How is regression used, and how does it relate to correlation?
Once correlation between two variables has been shown, regression can be used to predict values of other dependent variables from independent variables. Regression is not used unless two variables have firstly been shown to correlate.
What are the 3 basic categories of correlation?
Linear
Non-linear
No correlation
Variables that are correlated through a linear relationship can display either positive or negative correlation.
What is the difference between these two?
Positively correlated variables vary directly (as one increases so does the other).
Negatively correlated variables vary as opposites (as the value of one variable increases the other decreases).
How do you measure the strength of correlation?
The strength of the association can be estimated by observing a scatter graph of the variables. The correlation type is independent of the strength.
It can be strong/ moderate/ weak.
How do you measure the strength of a linear relationship?
What symbols are given to the sample and the population correlation coefficients?
Correlation coefficient (Pearson’s correlation coefficient).
The sample correlation coefficient is given the symbol r.
The population correlation coefficient has the symbol ρ (rho).
The sign of the correlation coefficient tells us the direction of the linear relationship. How do positive and negative correlations appear?
If r is negative (<0) the correlation is negative and the trend line slopes down.
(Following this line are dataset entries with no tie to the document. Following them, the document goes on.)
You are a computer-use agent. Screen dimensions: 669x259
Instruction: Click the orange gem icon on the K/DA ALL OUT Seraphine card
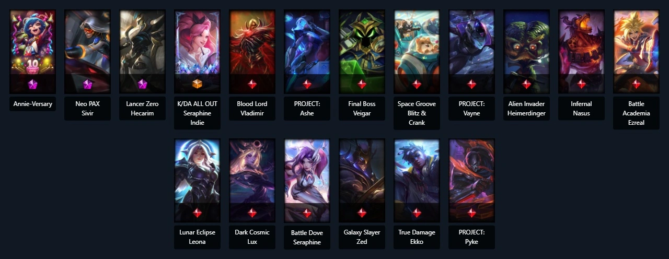coord(197,84)
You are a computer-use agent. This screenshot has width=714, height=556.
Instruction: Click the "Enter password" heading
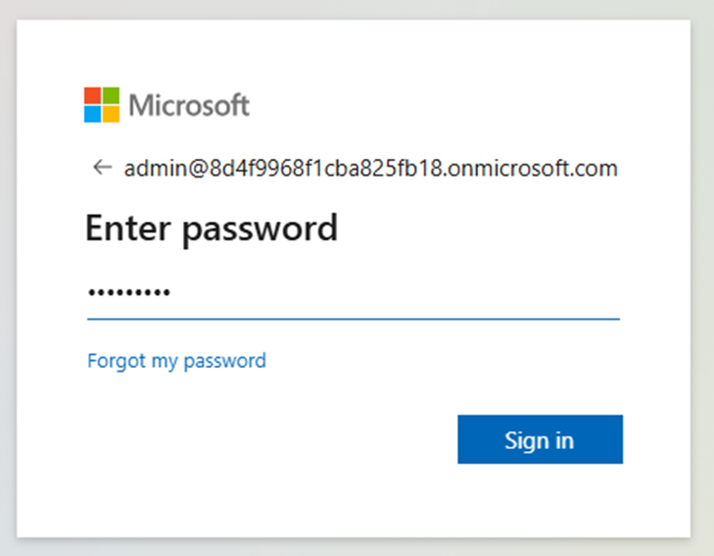[212, 228]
If r is positive (> 0) the correlation is positive and the trend line slopes up.
The size (magnitude) of the correlation coefficient tells us the strength of a linear relationship.
What value does r have in a:
1) very strong linear association
r = 0.8-1
The size (magnitude) of the correlation coefficient tells us the strength of a linear relationship.
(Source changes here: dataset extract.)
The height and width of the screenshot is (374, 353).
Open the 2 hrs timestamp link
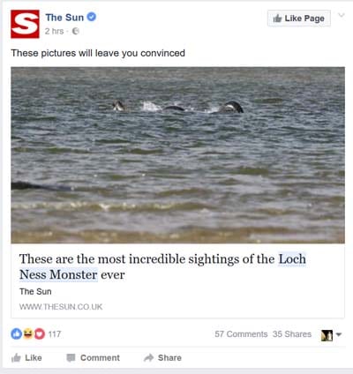tap(54, 31)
What value does r have in a:
2) strong correlation
0.6-0.79
The size (magnitude) of the correlation coefficient tells us the strength of a linear relationship.
What value does r have in a:
3) moderate correlation
0.4-0.59
The size (magnitude) of the correlation coefficient tells us the strength of a linear relationship.
What value does r have in a:
4) weak correlation
0.2-0.39
The size (magnitude) of the correlation coefficient tells us the strength of a linear relationship.
What value does r have in a:
5) very weak linear association
0-0.19
Parametric statistic procedures rely on assumptions about the shape of the distribution.
What 3 characteristics do parametric data assume?
1) normal distribution
2) measured on an interval/ ratio scale
3) conditions or groups have equal variance
How is a complete absence of correlation expressed?
0
How do we summarise correlation using:
a) parametric variables
b) non-parametric variables
What are the symbols for:
c) the samples
d) the population
a) Pearson’s
b) Spearman’s rank
c) parametric - r, non-parametric - rs
d) p (for both)